## Stored dataset items
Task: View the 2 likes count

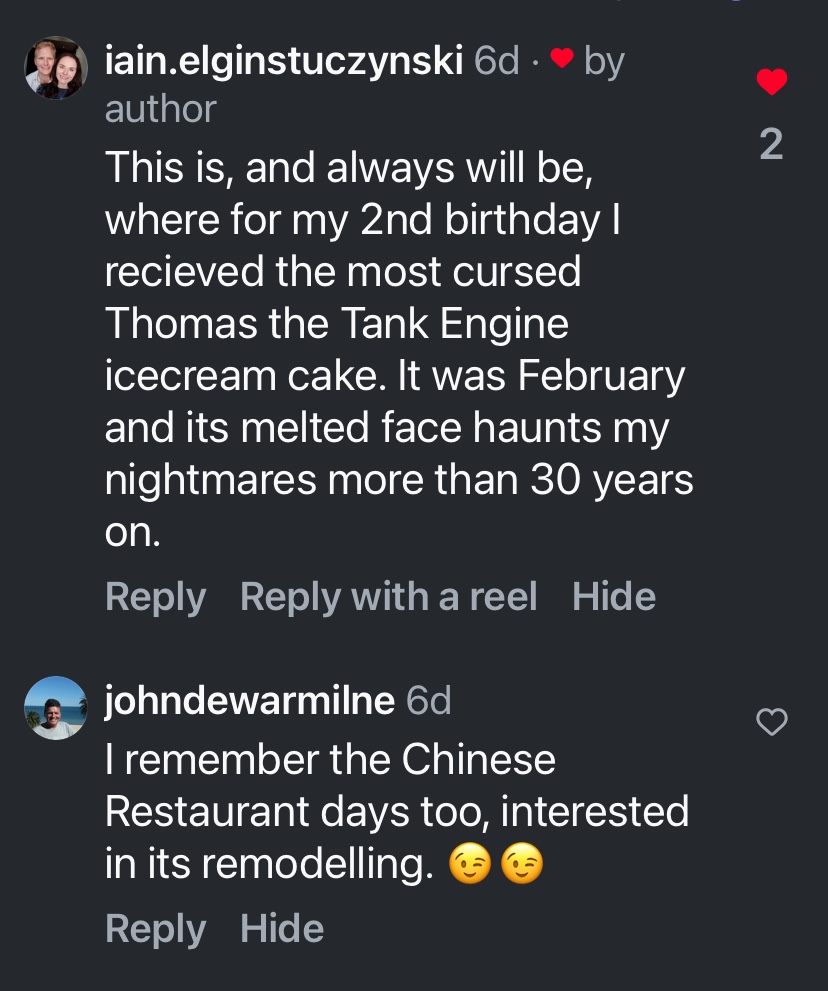Action: (771, 146)
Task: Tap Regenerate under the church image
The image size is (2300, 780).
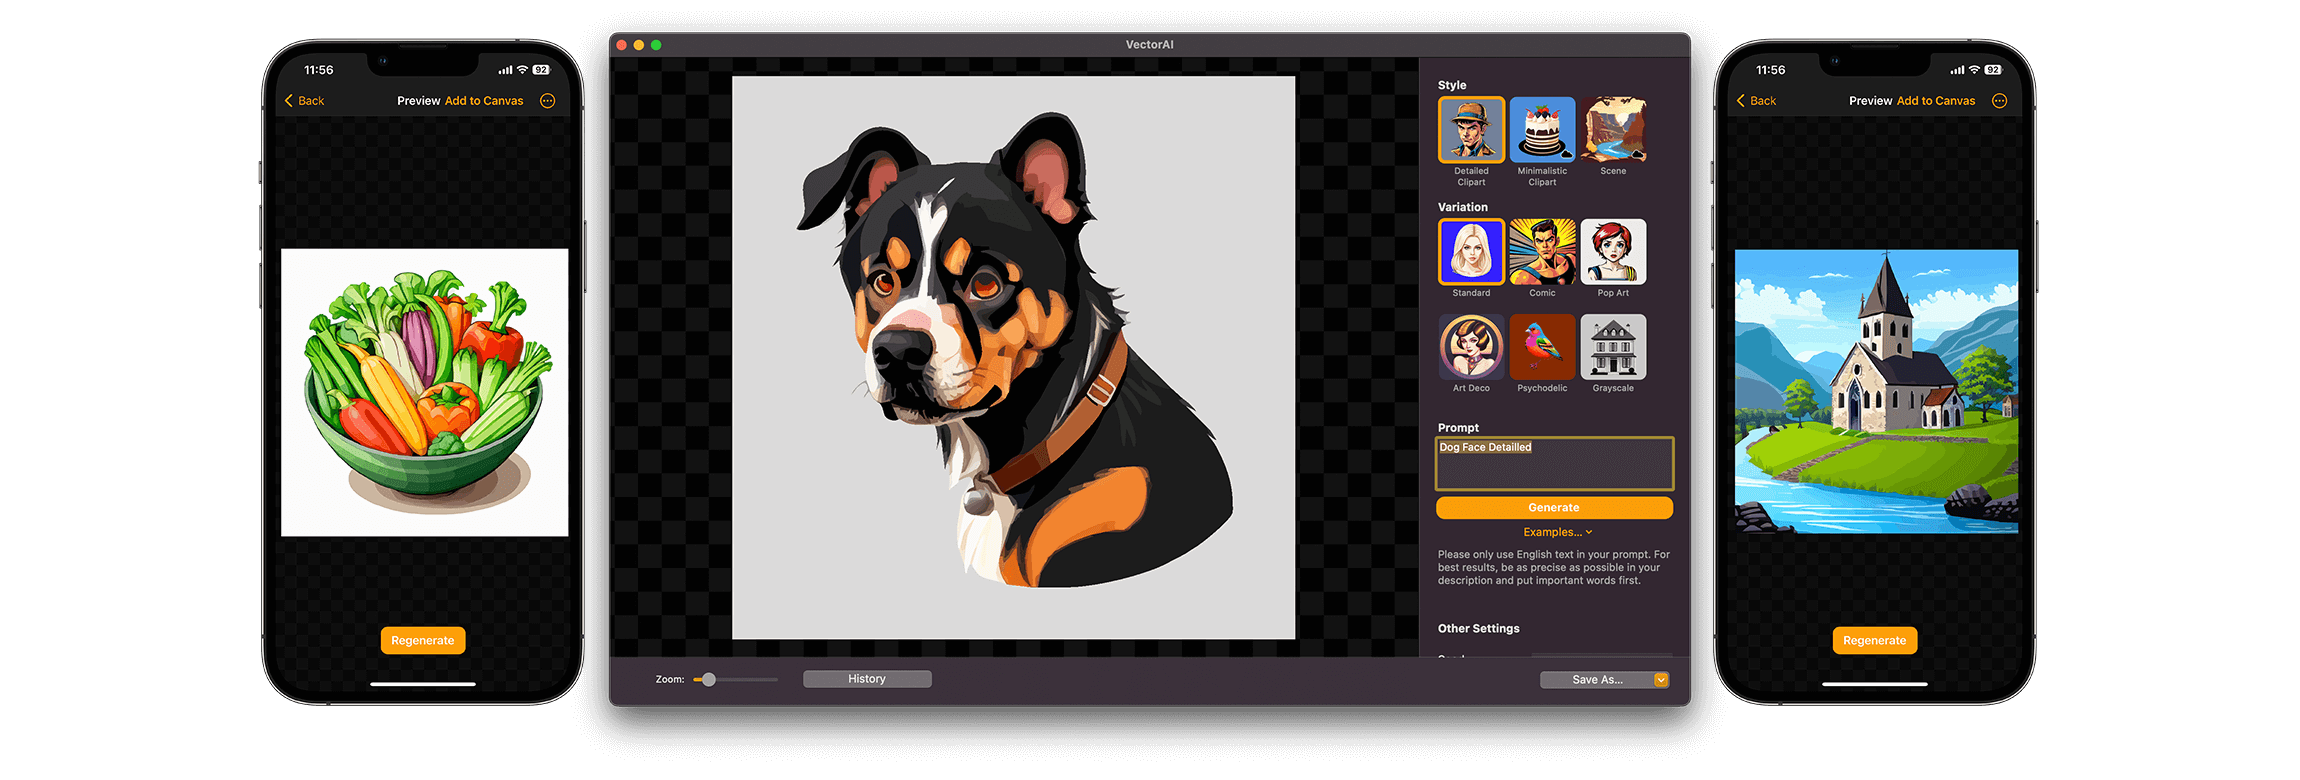Action: (x=1874, y=641)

## Instructions for the task
Output exactly, and only, the lines running from the line containing "Task: Tap Regenerate under the church image" to the last line of the entries above, omitting the pictures.

## Written response
Task: Tap Regenerate under the church image
The image size is (2300, 780).
Action: (x=1874, y=641)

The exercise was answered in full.